SpaceX capsule with 4 astronauts docks with space station

SpaceX’s newly launched capsule with four astronauts closed in Monday on the International Space Station, their new home until spring.

SpaceX’s newly launched capsule with four astronauts arrived Monday at the International Space Station, their new home until spring.

The Dragon capsule pulled up and docked late Monday night, following a 27-hour, completely automated flight from NASA’s Kennedy Space Center.

“Oh, what a good voice to hear,” space station astronaut Kate Rubins called out when the Dragon’s commander, Mike Hopkins, first made radio contact. The linkup occurred 262 miles above Idaho.

“We can’t wait to have you on board,” she added after the two spacecraft were latched together.


This is the second astronaut mission for SpaceX. But it’s the first time Elon Musk’s company is delivering a crew for a full half-year stay at the space station. The two-pilot test flight earlier this year lasted two months.

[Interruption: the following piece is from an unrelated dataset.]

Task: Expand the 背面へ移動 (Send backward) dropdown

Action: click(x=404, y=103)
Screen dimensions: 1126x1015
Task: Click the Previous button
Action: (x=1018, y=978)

The three Americans and one Japanese astronaut will remain at the orbiting lab until their replacements arrive on another Dragon in April. And so it will go, with SpaceX — and eventually Boeing — transporting astronauts to and from the station for NASA.

This regular taxi service got underway with Sunday night’s launch.

Hopkins and his crew — Victor Glover, Shannon Walker and Japan’s Soichi Noguchi — join two Russians and one American who flew to the space station last month from Kazakhstan. Glover is the first Black astronaut to move in for a long haul. A space newcomer, Glover was presented with his gold astronaut pin Monday.

On Sunday, SpaceX will embark on the first of its regular missions to launch crew to the International Space Station. It’s expected to usher in more commercial opportunities in low-Earth orbit.

The four named their capsule Resilience to provide hope and inspiration during an especially difficult year for the world. They broadcast a tour of their capsule Monday, showing off the touchscreen controls, storage areas and their zero-gravity indicator: a small plush Baby Yoda.

Walker said it was a little tighter for them than for the two astronauts on the test flight.

“We sort of dance around each other to stay out of each other’s way,” she said.

For Sunday’s launch, NASA kept guests to a minimum because of concerns over the coronavirus, and even Musk had to stay away after tweeting that he “most likely” had an infection. He was replaced in his official launch duties by SpaceX President Gwynne Shotwell, who assured reporters that Musk was still very much involved with Sunday night’s action, although remotely.

As they prepared for the linkup to the space station, the Dragon crew beamed down live window views of New Zealand and a brilliant blue, cloud-streaked Pacific Ocean, 250 miles below.

“Looks amazing,” Mission Control radioed from SpaceX headquarters in Hawthorne, Calif.

“It looks amazing from up here, too,” Hopkins replied.